Sanga Mitra, Kailash BP (co-first), Naga Venkata Sai Kumar, Srivatsan C. R., Philge Philip, Manikandan Narayanan.

Links: GitHub

Publication: npj Systems Biology and Applications, 2023

Presented at BESCON 2019 and Cold Spring Harbor Laboratory (CSHL) Development and 3D Modeling of the Human Brain 2019.

This project investigated how gene co-expression networks are rewired across multiple brain regions in Alzheimer’s disease. We developed a statistical framework to infer inter-tissue gene-gene interaction networks and quantify differences between healthy and diseased individuals. Applying this framework to postmortem brain transcriptomic data revealed disease-associated alterations in coordinated gene regulation across the frontal pole, superior temporal gyrus, parahippocampal gyrus, and inferior frontal gyrus. The work also explored the influence of cell-type composition on observed network changes using established cell-type marker genes.


iGEM interlab measurement variabilities

Jacob Beal, Natalie G. Farny, Traci Haddock-Angelli, …, iGEM InterLab Study Contributor

Links: Project

Publications: Communications Biology, 2020, PLOS One, 2021

The iGEM InterLab Study is a series of projects ( 2014 and 2015 study, 2016 study, 2018 study) organized by the iGEM competition, focused on addressing the problems frequenting reproducibility in science.

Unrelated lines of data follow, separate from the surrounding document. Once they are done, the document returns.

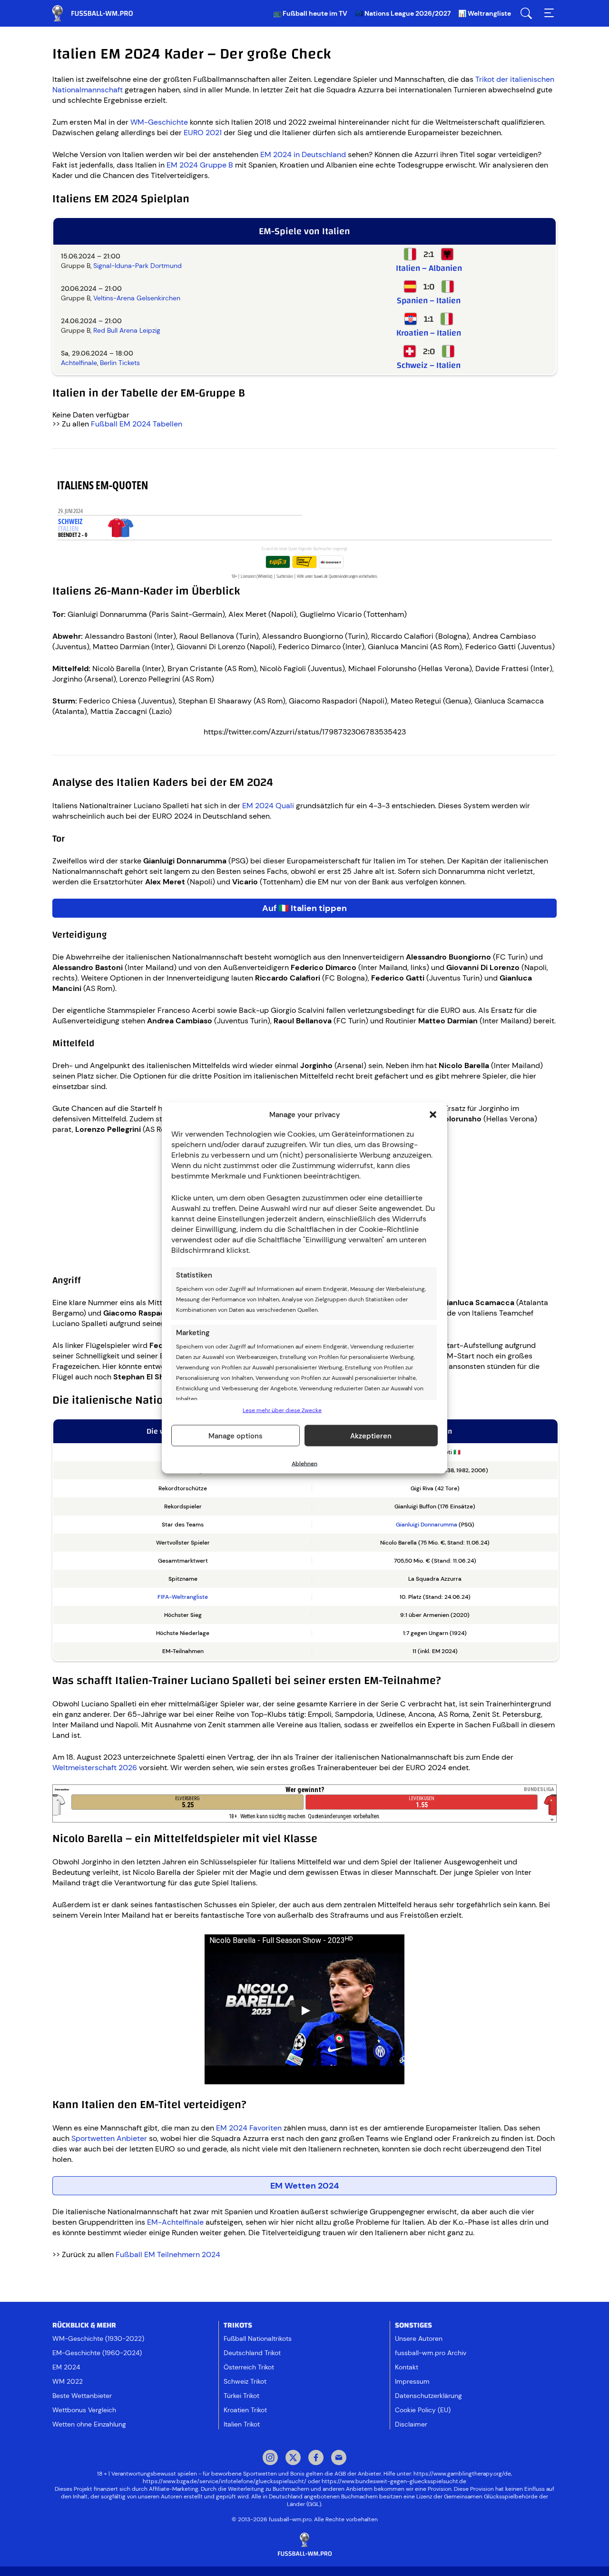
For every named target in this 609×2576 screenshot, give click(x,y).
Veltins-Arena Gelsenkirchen (136, 298)
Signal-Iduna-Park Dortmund (137, 265)
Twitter (293, 2458)
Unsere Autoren (418, 2338)
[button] (433, 1115)
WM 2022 (67, 2381)
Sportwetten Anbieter (109, 2138)
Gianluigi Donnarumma (427, 1524)
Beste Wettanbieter (82, 2395)
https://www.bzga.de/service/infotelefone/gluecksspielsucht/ (224, 2481)
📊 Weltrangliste (484, 13)
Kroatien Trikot (245, 2410)
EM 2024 (66, 2367)
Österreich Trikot (249, 2367)
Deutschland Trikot (252, 2352)
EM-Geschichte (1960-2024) (97, 2352)
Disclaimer (411, 2424)
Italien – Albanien (429, 268)
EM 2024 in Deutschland (303, 154)
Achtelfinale (79, 362)
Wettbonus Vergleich (84, 2410)
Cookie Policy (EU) (423, 2410)
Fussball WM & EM (99, 13)
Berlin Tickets (120, 362)
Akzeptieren (371, 1435)
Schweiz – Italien (429, 365)
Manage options (235, 1435)
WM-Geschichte (159, 122)
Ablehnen (304, 1463)
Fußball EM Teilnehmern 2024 (168, 2254)
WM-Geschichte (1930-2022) (98, 2338)
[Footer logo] (304, 2545)
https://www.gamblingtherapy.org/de (462, 2473)
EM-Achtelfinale (175, 2222)
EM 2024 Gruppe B (200, 165)
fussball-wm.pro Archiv (430, 2352)
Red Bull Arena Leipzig (126, 330)
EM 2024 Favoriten (249, 2128)
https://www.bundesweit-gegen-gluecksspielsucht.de (394, 2481)
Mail (338, 2458)
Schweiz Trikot (245, 2381)
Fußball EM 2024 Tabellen (136, 424)
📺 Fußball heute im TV (310, 13)
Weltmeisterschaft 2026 (94, 1768)
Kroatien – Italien (428, 333)
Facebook (316, 2458)
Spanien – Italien (429, 300)
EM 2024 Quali (268, 806)
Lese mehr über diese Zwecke (282, 1410)
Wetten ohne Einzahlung (89, 2424)
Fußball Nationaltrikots (258, 2338)
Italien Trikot (242, 2424)
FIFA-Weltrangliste (182, 1597)
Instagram (270, 2458)
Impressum (412, 2381)
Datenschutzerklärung (428, 2395)
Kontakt (406, 2367)
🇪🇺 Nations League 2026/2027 (403, 13)
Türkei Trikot (241, 2395)
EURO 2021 (203, 133)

As part of the 2018 study, we investigated whether fluorescence measurements could be standardized by normalizing measurements to absolute cell counts rather than optical density alone. The study analyzed data from hundreds of laboratories worldwide and provided recommendations for improving the reliability and comparability of bacterial growth measurements.


ChassiDex: A Microbial Database for Synthetic Biology

Kailash BP, Karthik D., Mousami Shinde, Nikhita Damaraju, Anantha Barathi Muthukrishnan, Shashi Bala Prasad, Guhan Jayaraman

Links: Website · GitHub · Project

Publication: bioRxiv, 2019

ChassiDex is an open-source database designed to support researchers working with non-model microbial organisms in synthetic biology.

The platform aggregates information on growth conditions, protocols, vectors, genetic tools, and other experimental resources that are often difficult to locate for unconventional host organisms.